Where the challenges of raising teenagers today, compared to previous generations, is concerned, Darby notes that social media and the constant input of information (which isn’t necessarily checked) is difficult for adolescents to figure out. Social media, in the adolescent’s mind, creates an alluringly shiny world which is hard to manage, as adolescents feel isolated if they don’t feel they are part of that world. This is very damaging to an adolescent, as they are sensitive to negative comments, to the point of their brain registering this as pain. This, Darby notes, is something that everyone is presently figuring out, as the previous generations haven’t had to deal with social media and the Internet.
Rethinking Your Teenager espouses a philosophy different from the traditional approach, and Darby notes that this philosophy enables children to build a foundation of strength, resilience, self-sufficiency and empathy, making the resultant adults capable of handling themselves.

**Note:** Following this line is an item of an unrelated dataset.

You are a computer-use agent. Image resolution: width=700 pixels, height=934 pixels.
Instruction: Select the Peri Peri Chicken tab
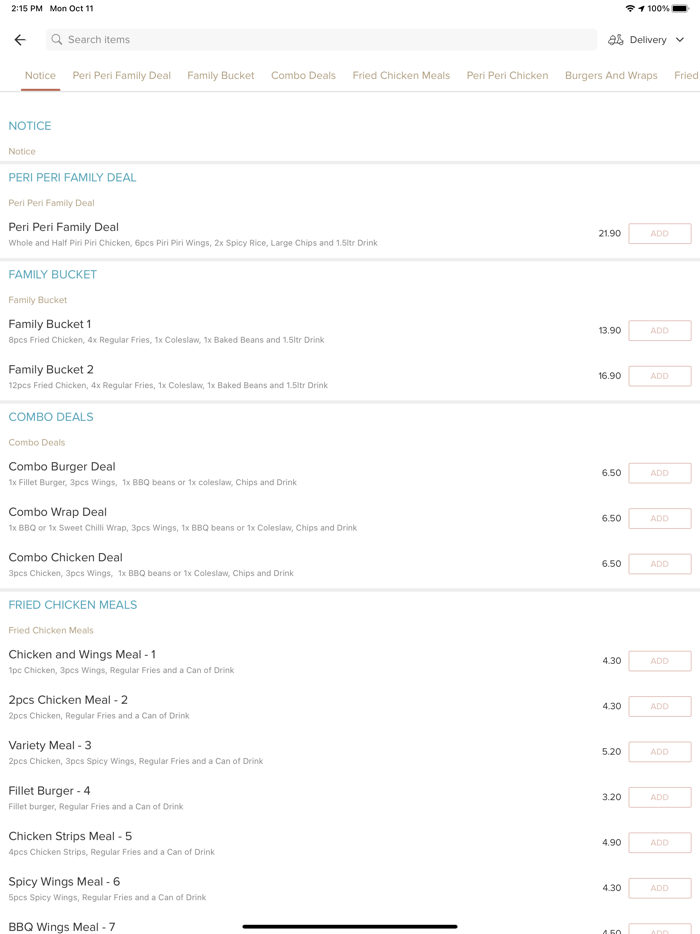pyautogui.click(x=507, y=75)
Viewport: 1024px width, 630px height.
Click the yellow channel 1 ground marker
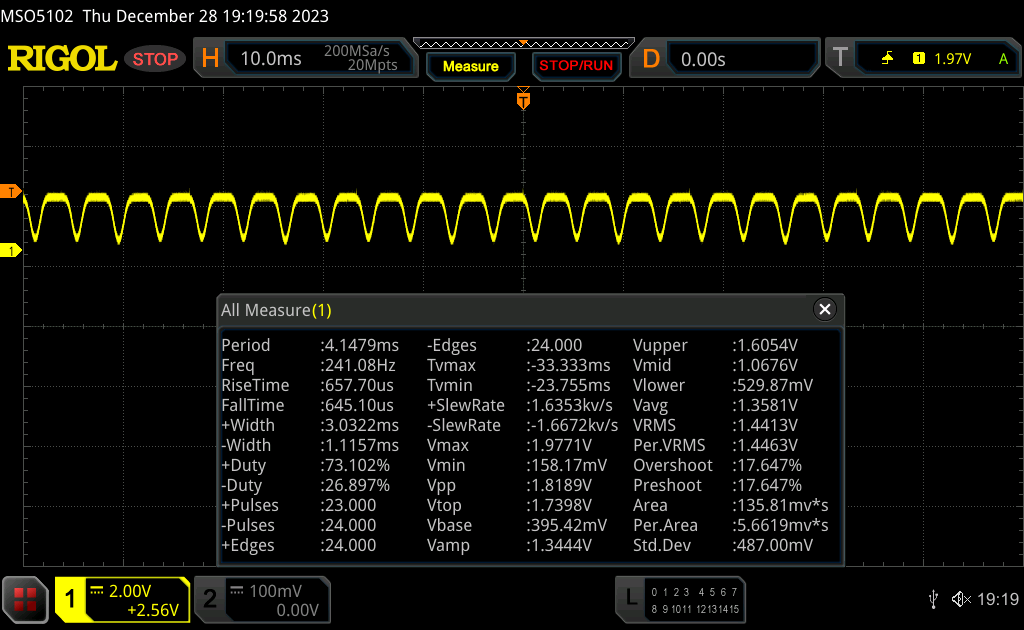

She gives the example of what happened when the Covid-19 virus hit the world, noting that those who don’t have such foundations don’t know “where to go,” as they haven’t questioned who and what they are. This would be in contrast to those who have such foundations, who can figure out what else they can do, and Darby then related the instance of how differently parents and children react to rejection, such as not making the cut in a sports team, depending on what method they use. A traditional relationship will be one where the parent would try to talk to those concerned, such as the coach, while one using the philosophy espoused in the book would turn that into a learning opportunity, with one lesson being that the things that happen to a child aren’t necessarily personal. Darby notes that, at present, American parents aren’t good at letting their children fail, or at letting their adolescents deal with the consequences of their actions. Darby also points out that parents who control their adolescents and not give them a voice are sending the message to their children that the parents don’t trust their children, when this is likely not the case.
To parents, Darby advises that they ask their children for their opinion and to then listen to their responses.